◆ EXERCISE PROMPT
Nothing but a full, exact copy of the data is needed.

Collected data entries
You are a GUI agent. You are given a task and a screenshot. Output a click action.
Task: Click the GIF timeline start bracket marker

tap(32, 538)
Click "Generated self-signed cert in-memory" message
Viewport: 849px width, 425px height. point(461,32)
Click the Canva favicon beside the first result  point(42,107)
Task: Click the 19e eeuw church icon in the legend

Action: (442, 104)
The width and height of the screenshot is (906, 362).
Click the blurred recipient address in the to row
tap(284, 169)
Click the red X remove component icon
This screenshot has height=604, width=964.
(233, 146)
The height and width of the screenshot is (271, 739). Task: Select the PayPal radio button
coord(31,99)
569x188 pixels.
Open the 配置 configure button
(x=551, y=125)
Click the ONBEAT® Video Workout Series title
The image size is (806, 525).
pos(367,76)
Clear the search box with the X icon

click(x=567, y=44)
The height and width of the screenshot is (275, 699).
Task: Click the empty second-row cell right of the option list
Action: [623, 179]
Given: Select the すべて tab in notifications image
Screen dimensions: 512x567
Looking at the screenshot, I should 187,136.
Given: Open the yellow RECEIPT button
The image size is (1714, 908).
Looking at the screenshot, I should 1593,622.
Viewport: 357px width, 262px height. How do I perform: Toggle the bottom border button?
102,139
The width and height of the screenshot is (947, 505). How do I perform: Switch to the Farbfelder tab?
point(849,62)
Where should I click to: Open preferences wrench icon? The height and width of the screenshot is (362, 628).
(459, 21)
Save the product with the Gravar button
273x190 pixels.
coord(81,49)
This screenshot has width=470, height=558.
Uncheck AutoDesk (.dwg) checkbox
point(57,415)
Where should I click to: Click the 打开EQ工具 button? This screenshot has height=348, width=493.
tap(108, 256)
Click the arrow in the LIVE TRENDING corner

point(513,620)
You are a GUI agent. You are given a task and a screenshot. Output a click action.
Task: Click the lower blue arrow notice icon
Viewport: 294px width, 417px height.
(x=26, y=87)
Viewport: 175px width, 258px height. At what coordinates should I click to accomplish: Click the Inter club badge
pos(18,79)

◆ WORKED SOLUTION
You are a GUI agent. You are given a task and a screenshot. Output a click action.
Task: Click the GIF timeline start bracket marker

tap(32, 538)
Click "Generated self-signed cert in-memory" message
Viewport: 849px width, 425px height. point(461,32)
Click the Canva favicon beside the first result  point(42,107)
Task: Click the 19e eeuw church icon in the legend

Action: (442, 104)
The width and height of the screenshot is (906, 362).
Click the blurred recipient address in the to row
tap(284, 169)
Click the red X remove component icon
This screenshot has height=604, width=964.
(233, 146)
The height and width of the screenshot is (271, 739). Task: Select the PayPal radio button
coord(31,99)
569x188 pixels.
Open the 配置 configure button
(x=551, y=125)
Click the ONBEAT® Video Workout Series title
The image size is (806, 525).
pos(367,76)
Clear the search box with the X icon

click(x=567, y=44)
The height and width of the screenshot is (275, 699).
Task: Click the empty second-row cell right of the option list
Action: [623, 179]
Given: Select the すべて tab in notifications image
Screen dimensions: 512x567
Looking at the screenshot, I should 187,136.
Given: Open the yellow RECEIPT button
The image size is (1714, 908).
Looking at the screenshot, I should 1593,622.
Viewport: 357px width, 262px height. How do I perform: Toggle the bottom border button?
102,139
The width and height of the screenshot is (947, 505). How do I perform: Switch to the Farbfelder tab?
point(849,62)
Where should I click to: Open preferences wrench icon? The height and width of the screenshot is (362, 628).
(459, 21)
Save the product with the Gravar button
273x190 pixels.
coord(81,49)
This screenshot has width=470, height=558.
Uncheck AutoDesk (.dwg) checkbox
point(57,415)
Where should I click to: Click the 打开EQ工具 button? This screenshot has height=348, width=493.
tap(108, 256)
Click the arrow in the LIVE TRENDING corner

point(513,620)
You are a GUI agent. You are given a task and a screenshot. Output a click action.
Task: Click the lower blue arrow notice icon
Viewport: 294px width, 417px height.
(x=26, y=87)
Viewport: 175px width, 258px height. At what coordinates should I click to accomplish: Click the Inter club badge
pos(18,79)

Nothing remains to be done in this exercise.